# start of Excerpted passage
# how do you decide between natural casings and collagen?



## stevensondrive (Jan 21, 2013)

I am just getting into sausage making.  I made a batch of breakfast sausage and chorizo last weekend.  I made the breakfast into patties and the chorizo into small bags. 

I want my next batches to be italian sausage and smoked kielbasa.  is there any reason I can't use the collagen casings for both??

What are the advantages of each?

Thanks! I love this site  
	

	
	
		
		



		
			






Steve


----------



## daveomak (Jan 21, 2013)

Steve, morning...  I like natural casings for andouille, kielbasa and brats, etc...  I like the "old world" snap in the casings.... reminds me of growing up....    collagen for the slim jim type and salamis....   Of course bkfast patties is a no brainer...  I pack a 1 quart bag and roll flat with a rolling pin and freeze....   cut into quarters for 4 patties....  simple and good....   Personal preference is what matters most....   I have heard some folks say they would never eat natural because it is from offal ????

Dave


----------



## fagesbp (Jan 21, 2013)

For regular sized sausages like brats, andouille, etc I tried both collagen and natural hog casings and found I like the natural better because of texture mainly. It seems to me like the collagen are a bit thicker too but the natural are tougher and more forgiving. The main positive I saw in the collagen was they don't stretch and you end up with perfectly even sausage. It takes a bit of practice to do that with natural casings. Still, I've only bought collagen once and always keep natural hog casings on hand.


----------



## diggingdogfarm (Jan 21, 2013)

Collagen casings SUCK!!!!!!!!
I only use them for some snack sticks!


~Martin


----------



## shannon127 (Jan 21, 2013)

Oh no, I have to disagree with Martin.  Usually I just find my self repeating Martin.  I will agree with Martin that some collagen casings suck.  I use natural casings for most everything.  There are collagen casings which are very good, very thin and with a good snap.  Most of these you will not find at Gander Mountain or Bass Pro.....  The ones I am referring to are the commercial ones.  I use Naturin collagen casings for Kabanosy and Landjager.  They fill very easily, smoke nicely and they dry well.  I have used Lem collagen casings and they do suck.


----------



## diggingdogfarm (Jan 21, 2013)

It's a matter of personal preference, we all have different likes and dislikes.
I had, up until recently, only ever used natural casings, for years and years, but since the cost of sheep casings has gotten so high, I've tried collagen casings from Sausage Maker. I'm so used to natural casings that the collagen just seem to suck in many ways.
Kind of like switching from natural vanilla extract to artificial, after using the natural all your life. :biggrin:
Does anybody sell the Naturin collagen casings in less than case quantities?


~Martin


----------



## BGKYSmoker (Jan 21, 2013)
# end of Excerpted passage
__Exercise__: Name every store or casing brand mentioned in the sausage casing forum thread above.
# start of Data lines
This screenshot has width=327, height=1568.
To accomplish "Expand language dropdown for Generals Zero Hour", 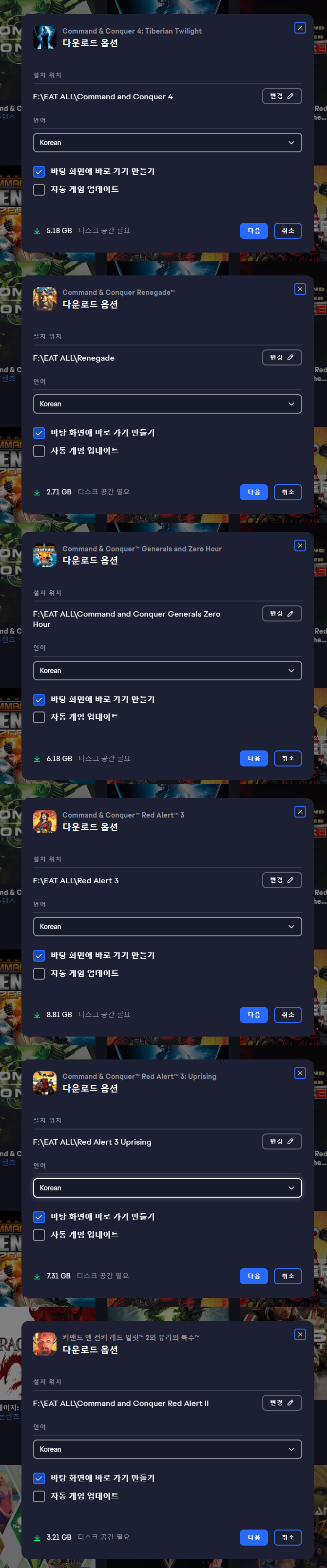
# end of Data lines
__Response below__: Gander Mountain, Bass Pro, Naturin, Lem, Sausage Maker